··· Passage to read ···

SECTION 3. Forfeiture of RSUs. Unless the Committee determines otherwise, and except as otherwise provided in Exhibit A, if the vesting of the RSUs awarded to you pursuant to this Award Notice has not occurred prior to the date of your Termination of Employment, your rights with respect to such RSUs shall immediately terminate upon your Termination of Employment, and you will be entitled to no further payments or benefits with respect thereto.
SECTION 4. Voting Rights; Dividend Equivalents. You do not have any of the rights of a stockholder with respect to the RSUs granted to you pursuant to this Award Notice until Shares with respect to such RSUs are delivered to you upon settlement in accordance with Section 2. Further, you do not have the right to vote or to receive any dividends or any dividend equivalents relating to such dividends declared or paid on the Shares with respect to the RSUs granted to you pursuant to this Award until Shares with respect to such RSUs are delivered to you upon settlement in accordance with Section 2.

··· Given data ···

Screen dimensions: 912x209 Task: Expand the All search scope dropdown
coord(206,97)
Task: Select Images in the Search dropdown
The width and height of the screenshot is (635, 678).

···

Written tasks>
1) Translate this sentence from the RSU terms into Spanish: "You do not have any of the rights of a stockholder with respect to the RSUs granted to you pursuant to this Award Notice until Shares with respect to such RSUs are delivered to you upon settlement in accordance with Section 2."
2) Output, word for word, the stretch of the RSU terms from "SECTION 3. Forfeiture" through "with respect thereto.".

Answers to each task>
1) Usted no tiene ninguno de los derechos de un accionista respecto de las RSU que se le otorgan conforme a este Aviso de Adjudicación hasta que se le entreguen las Acciones correspondientes a dichas RSU al momento de su liquidación, de conformidad con la Sección 2.

2)
SECTION 3. Forfeiture of RSUs. Unless the Committee determines otherwise, and except as otherwise provided in Exhibit A, if the vesting of the RSUs awarded to you pursuant to this Award Notice has not occurred prior to the date of your Termination of Employment, your rights with respect to such RSUs shall immediately terminate upon your Termination of Employment, and you will be entitled to no further payments or benefits with respect thereto.